Харитонов прилег на поляне, посмотрев еще разок на свою мечту, и решил вздремнуть, но тут какая-то неведомая сила теплой рукой сжала ему горло и стала давить. От испуга Харитонова взяла оторопь – тело онемело, чьи-то пальцы все глубже вдавливались в шею. Харитонов понял, что все сейчас прекратится и наступит конец его нищей настоящей жизни, а следом закончится и богатая, но придуманная. Сердце замедлило ритм, легкие скукожились. Он огромным усилием поднял тяжелые многотонные веки, но кошмар продолжался и тело не слушалось.
– Неужели это не сон? – Харитонов, скосив взгляд влево, различил в темноте стенку кубрика. Хотел повернуть голову, хотел поднять руку или пошевелить пальцами, хотел посадить дирижабль на берегу озера Лача… Одни несбыточные желания. Так подкатывается медленная смерть, ожидаемая смерть, которая намного страшнее любой неожиданной.
Харитонов еще раз попробовал напрячь руку и хоть как-то оживить ее. Показалось, что возникла некая слабая связь между его желанием и действием руки. Рука, словно сделав снисхождение, пошевелилась, и теперь Харитонов ощутил ее, точнее, он ощутил схваченный судорогой локтевой сустав, ощутил немоту в пальцах и даже смог приподнять сведенную руку. Теперь надо быстрее освободить горло – иначе он задохнется и всякая борьба за жизнь потеряет смысл. Он поднес непослушную руку к шее и ощутил чужое тепло. Харитонов резко столкнул с шеи невидимую вражескую руку. Раздался писк, и вниз полетела пригревшаяся на шее у Харитонова крыса. Грохнулась о деревянный настил пола и тут же барабанной дробью перебежала в дальний угол кубрика, где и притаилась.
Очумевший Харитонов снова смежил веки. Силы мало-помалу стали возвращаться к нему уже не во сне, а в реальности. Выровнялось дыхание, и легкие с жадностью распирали грудь, наслаждаясь вновь обретенной свободой вдоха и выдоха.
Харитонов встал. С указательного пальца слетела капля крови, и он увидел глубокую царапину – след крысиного когтя. В уме не укладывалось, откуда взялась эта крыса и как она забралась на подвешенную к потолку койку.
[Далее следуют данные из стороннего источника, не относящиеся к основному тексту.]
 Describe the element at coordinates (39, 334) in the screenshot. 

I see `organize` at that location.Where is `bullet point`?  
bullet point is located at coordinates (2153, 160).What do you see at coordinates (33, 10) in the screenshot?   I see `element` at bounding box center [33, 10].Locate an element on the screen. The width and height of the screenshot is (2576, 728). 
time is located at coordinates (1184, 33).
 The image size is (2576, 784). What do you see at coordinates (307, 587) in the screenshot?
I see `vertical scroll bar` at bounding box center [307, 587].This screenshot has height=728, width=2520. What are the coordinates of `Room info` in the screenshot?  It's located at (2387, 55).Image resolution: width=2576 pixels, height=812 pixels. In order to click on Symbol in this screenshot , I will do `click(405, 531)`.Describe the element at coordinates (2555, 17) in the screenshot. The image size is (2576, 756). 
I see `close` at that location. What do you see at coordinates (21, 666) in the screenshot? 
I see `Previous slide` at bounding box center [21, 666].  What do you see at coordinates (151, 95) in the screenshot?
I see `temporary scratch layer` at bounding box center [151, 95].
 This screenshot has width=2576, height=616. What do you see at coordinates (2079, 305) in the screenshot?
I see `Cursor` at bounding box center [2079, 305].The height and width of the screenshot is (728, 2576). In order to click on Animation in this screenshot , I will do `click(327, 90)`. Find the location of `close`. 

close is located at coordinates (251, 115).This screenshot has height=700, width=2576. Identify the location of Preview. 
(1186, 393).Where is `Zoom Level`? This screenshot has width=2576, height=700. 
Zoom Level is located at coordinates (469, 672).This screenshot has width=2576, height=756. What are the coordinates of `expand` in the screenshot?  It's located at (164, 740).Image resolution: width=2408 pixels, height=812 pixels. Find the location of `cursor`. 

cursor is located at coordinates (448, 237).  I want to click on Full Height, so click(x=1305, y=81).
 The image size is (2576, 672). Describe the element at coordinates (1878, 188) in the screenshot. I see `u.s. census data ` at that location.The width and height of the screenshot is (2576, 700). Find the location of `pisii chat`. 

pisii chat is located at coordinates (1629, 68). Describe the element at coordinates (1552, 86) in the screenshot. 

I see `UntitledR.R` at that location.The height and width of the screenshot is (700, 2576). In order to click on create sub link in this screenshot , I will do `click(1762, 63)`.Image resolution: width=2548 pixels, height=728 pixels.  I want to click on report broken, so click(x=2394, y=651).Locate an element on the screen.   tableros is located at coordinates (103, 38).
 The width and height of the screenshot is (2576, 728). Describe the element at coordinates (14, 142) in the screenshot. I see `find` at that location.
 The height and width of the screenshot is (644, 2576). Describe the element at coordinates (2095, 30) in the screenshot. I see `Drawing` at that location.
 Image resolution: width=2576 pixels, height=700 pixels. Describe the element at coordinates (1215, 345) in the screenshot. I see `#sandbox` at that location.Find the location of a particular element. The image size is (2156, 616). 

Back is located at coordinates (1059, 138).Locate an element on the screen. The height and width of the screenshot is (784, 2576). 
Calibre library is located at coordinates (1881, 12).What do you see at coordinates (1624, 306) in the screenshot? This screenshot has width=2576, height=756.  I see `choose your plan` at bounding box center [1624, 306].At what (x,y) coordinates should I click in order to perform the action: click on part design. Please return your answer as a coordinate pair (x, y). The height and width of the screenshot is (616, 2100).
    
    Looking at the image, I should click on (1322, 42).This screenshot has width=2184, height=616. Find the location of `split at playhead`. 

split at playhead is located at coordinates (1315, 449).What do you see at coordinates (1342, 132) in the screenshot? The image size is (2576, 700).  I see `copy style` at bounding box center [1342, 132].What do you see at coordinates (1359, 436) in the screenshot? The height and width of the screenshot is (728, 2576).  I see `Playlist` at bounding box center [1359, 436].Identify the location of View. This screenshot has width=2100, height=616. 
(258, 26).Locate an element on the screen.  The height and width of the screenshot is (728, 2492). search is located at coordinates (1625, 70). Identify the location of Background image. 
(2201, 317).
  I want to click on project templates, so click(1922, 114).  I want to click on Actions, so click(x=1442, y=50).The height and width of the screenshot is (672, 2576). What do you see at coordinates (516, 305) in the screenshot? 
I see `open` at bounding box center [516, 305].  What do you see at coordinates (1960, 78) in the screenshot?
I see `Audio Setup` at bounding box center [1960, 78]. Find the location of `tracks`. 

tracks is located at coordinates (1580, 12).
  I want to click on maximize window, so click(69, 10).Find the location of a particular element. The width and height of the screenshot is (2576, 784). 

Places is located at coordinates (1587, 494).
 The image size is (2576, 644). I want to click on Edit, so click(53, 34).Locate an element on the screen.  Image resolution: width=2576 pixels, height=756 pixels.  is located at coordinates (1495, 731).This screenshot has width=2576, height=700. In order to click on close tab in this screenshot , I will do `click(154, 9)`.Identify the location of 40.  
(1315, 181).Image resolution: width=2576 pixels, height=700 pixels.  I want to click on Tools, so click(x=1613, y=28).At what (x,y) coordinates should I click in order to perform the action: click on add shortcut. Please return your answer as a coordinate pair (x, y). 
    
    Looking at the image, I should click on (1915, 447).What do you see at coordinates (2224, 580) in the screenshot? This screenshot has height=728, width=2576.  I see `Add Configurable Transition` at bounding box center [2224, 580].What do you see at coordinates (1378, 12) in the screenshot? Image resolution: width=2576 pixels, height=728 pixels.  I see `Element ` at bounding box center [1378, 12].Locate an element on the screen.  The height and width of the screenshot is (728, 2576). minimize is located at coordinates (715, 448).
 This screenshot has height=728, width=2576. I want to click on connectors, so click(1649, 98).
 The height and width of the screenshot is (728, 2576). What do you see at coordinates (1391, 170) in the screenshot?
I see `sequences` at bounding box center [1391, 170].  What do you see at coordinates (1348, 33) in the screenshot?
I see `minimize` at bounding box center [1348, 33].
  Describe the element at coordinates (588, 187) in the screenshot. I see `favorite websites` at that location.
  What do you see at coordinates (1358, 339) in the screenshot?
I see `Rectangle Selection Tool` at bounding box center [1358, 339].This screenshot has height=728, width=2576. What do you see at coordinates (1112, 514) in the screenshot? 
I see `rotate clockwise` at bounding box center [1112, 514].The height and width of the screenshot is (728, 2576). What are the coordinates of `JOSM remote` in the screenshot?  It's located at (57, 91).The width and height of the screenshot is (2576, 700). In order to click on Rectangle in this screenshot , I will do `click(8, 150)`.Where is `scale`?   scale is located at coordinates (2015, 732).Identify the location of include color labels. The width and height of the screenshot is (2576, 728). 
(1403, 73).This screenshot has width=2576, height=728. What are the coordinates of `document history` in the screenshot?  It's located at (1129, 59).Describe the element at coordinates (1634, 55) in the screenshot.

Вышел на палубу – солнце в зените, полуденное время. Странно, кажется, только что была ночь… В это время с Лачи в Каргополь возвращаются рыбаки. Но что с Грицаком? Почему его до сих пор нет? Пропал? Погиб? Или сразу арестовали и проводят дознание?! А если он вообще не вернется? Что тогда? Сидеть на барже, пока НЗ не закончится, а потом пустить себя на воздух с помощью своего же груза? Уже, правда, не только себя, но и еще одну живую тварь.
Мысли Харитонова не могли надолго отходить от страшного сна, перешедшего в реальность. Харитонов не верил в многозначительные случайности. Что-то эта крыса обозначала, может, то, что Грицак не вернется?! Вполне может быть – она ощутила нынешнее и грядущее одиночество Харитонова и пришла к нему показать, что он не один. Пришла к нему как божье знамение, убеждая жить и бороться за жизнь, думать о ясном и толковать непонятное.
Грицак не вернется. В этом Харитонов уже был уверен.
Странно, что крыса никогда прежде не показывалась на глаза и не заявляла о своем присутствии.